Correspondence with HMRC’s National Minimum Wage Enforcement team regarding the Social Care Compliance Scheme (‘SCCS’) has revealed that during November 2017, HMRC rejected 10% of 140 applications for the SCCS. HMRC informed us that the applications were rejected as they failed to meet the eligibility criteria; 

  • An employer who provides sleep in shifts 
  • Someone who funds their own care or; 
  • Someone who receives money to fund their own care

You cannot join if you have previously been prosecuted for underpayment of the National Minimum Wage (‘NMW`), declined an invitation from HMRC to join the scheme or withdrawn from the scheme.

Social care employers may be contacted directly to join the SCCS if HMRC have received a worker complaint.

Social care employers who successfully join the SCCS are granted one year to identify any underpayments of NMW relating to sleep in shifts. Once the self-review period is completed and all underpayments are identified, the employer has three months to repay all past and present workers the NMW arrears. If the employer successfully repays all liabilities within the given timescale they will avoid any financial penalties from HMRC for the underpayment.

The consequences for those applicants who are rejected from joining the SCCS could be catastrophic. Rejection from the scheme has the potential to bankrupt social care employers, such as care homes, as the employer will have to pay penalties on any underpayments of National Minimum Wage over the last six years. There is also a reputational risk as the employer could be ‘named and shamed’ as an underpayer of NMW. Furthermore, by applying to join the SCCS you are alerting HMRC that you have a NMW problem.

Aspire Comment

The care industry are concerned that HMRC’s change of view regarding National Minimum Wage could bankrupt the industry and leave many vulnerable people without sufficient care. The case that changed HMRC’s view Royal Mencap Society vs Tomlinson-Blake is to be appealed at the court of tribunal on 20th-21st March. Please see our previous news article on the Social Care Compliance Scheme and our recent blog.

How does this impact agencies and contracting intermediaries?

Furthermore, the fact that HMRC are rejecting applicants and have not expanded on the reasoning behind this, beyond the broad explanation that the eligibility criteria was not met, raises alarm bells.

It appears that agencies and/or contracting intermediary companies could be at a potential disadvantage in comparison to a social care end user employer who can register for the scheme to take advantage of the penalties amnesty. Our concerns centre on the fact that there is no advantage to such businesses admitting there may have been NMW underpayments, as they have no guarantee that they will be accepted into the scheme as an “employer in the social care sector” and so, no guarantee that such an admission will protect them from suffering NMW penalties and naming and shaming.
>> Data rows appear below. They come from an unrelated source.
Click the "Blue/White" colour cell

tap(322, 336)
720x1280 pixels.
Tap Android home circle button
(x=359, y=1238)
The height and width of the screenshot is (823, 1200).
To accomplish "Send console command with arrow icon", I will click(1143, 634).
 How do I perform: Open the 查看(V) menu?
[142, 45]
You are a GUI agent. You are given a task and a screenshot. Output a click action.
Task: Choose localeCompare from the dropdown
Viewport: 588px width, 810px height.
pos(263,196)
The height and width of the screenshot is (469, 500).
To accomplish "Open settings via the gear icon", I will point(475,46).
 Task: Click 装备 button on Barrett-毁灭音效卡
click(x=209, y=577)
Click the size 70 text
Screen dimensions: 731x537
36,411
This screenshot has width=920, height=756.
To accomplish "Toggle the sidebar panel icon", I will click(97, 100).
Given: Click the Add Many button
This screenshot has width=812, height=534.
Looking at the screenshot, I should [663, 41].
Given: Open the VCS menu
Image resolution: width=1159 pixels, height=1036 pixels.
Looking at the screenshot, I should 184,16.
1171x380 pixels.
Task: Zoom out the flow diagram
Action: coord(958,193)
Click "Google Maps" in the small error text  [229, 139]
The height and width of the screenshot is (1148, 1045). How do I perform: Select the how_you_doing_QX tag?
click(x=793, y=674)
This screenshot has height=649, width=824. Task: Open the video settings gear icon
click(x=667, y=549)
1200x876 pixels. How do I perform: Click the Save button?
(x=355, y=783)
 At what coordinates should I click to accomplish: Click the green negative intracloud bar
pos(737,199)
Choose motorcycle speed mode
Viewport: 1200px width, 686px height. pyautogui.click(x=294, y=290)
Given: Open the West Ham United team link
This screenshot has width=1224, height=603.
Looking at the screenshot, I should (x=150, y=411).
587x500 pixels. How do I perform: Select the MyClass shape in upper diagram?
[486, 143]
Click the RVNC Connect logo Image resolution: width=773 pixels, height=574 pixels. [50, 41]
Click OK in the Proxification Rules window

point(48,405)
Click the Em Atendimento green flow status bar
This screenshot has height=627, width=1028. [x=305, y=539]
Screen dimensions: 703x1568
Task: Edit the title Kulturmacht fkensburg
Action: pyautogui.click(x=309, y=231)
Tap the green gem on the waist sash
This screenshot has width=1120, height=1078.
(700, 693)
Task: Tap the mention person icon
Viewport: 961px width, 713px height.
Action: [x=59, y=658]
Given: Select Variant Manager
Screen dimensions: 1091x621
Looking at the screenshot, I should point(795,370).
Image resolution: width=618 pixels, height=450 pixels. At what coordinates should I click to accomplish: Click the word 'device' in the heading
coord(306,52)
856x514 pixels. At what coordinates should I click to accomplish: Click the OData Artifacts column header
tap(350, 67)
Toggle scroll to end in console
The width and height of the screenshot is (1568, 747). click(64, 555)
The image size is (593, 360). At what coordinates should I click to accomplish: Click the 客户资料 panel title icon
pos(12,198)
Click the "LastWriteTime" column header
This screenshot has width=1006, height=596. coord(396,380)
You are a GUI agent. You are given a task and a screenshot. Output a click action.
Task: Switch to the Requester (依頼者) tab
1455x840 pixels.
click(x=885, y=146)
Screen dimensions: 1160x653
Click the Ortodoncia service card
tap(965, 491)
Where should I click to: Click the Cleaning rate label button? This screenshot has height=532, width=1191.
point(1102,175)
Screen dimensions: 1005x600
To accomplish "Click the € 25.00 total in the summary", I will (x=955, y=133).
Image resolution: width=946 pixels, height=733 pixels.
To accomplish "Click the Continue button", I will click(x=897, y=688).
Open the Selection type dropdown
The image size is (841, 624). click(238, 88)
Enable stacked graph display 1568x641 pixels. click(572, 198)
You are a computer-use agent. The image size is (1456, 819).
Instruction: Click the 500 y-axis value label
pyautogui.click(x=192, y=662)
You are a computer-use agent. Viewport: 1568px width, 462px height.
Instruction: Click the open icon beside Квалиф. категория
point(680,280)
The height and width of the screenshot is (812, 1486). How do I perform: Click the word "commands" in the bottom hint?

Also, it suggests discriminatory behaviour towards workers who undertake sleep-in shifts who are engaged via an agency or contracting intermediary, as these companies may be reticent to apply to the scheme with no certainty that they will be accepted, whilst at the same time pointing a spotlight at their company that there is potentially a NMW issue. Ultimately it means the workers who are not clearly engaged by an end user (such as a care provider) could miss out on the NMW they are due.

HMRC confirmed they do not have any plans to re-assess the eligibility criteria for the SCCS.